Even before that, the term showed signs of developing a mind of its own. In the Baroque era, ‘overture’ could signify an orchestral or keyboard suite – an entirely self-sufficient collection of dances. In late 18th-century England the word was interchangeable with ‘symphony’.
There’s more to this than the caprice of history.
The first overtures began to appear as the new forms of opera and oratorio defined themselves in the 17th century – it soon became clear that some form of musical preamble was necessary, if only to get the audience to stop talking and pay attention. The trumpet and drum fanfare that opens Monteverdi’s Orfeo is a classic example.
By the time of Lully, a standard basic pattern had emerged: an imposing slow introduction, with jagged ‘dotted’ rhythms and plenty of juicy harmonic ‘suspensions’, leading straight into a lively, perhaps fugal Allegro.
The association with Lully led to this being identified as the ‘French overture’, but there are plenty of good non-Gallic examples: the overture to Handel’s Messiah for one. This might be followed by a slower dance movement, or by a return of the opening slow music – so we have an ‘opening’ framed by ‘openings’.
Before long the Italians were offering a version of their own, on a fast-slow-fast pattern. These – sometimes also called ‘sinfonia’ – could be fairly substantial, and could be played independently: the work known as Mozart’s Symphony No. 32 is an Italian overture in all but name.

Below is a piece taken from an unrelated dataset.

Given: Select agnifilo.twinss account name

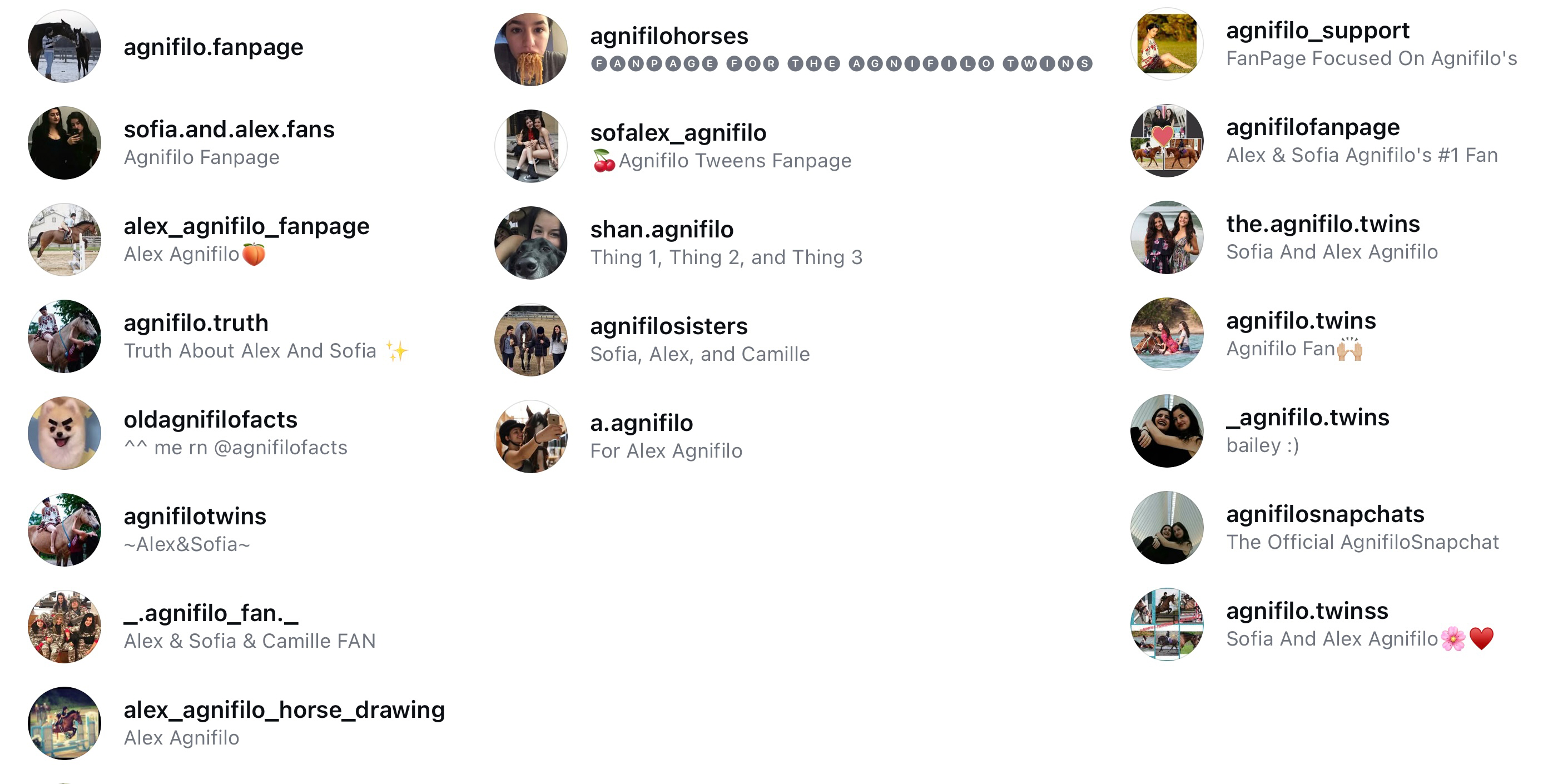Looking at the screenshot, I should (x=1307, y=611).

Eventually overtures began to anticipate themes or ideas from the opera or oratorio. Glück’s stormy overture to Iphigénie en Tauride is a pioneering case, Mozart’s Don Giovanni another.
But it was in Haydn’s ‘Representation of Chaos’ that opens The Creation that the terms of the Romantic overture were set.
Then in Beethoven’s Overture Leonore No. 3 we have an ‘opening’ so dramatic that it threatens to upstage the opera itself. Thus the tone poem was born – but that’s another story.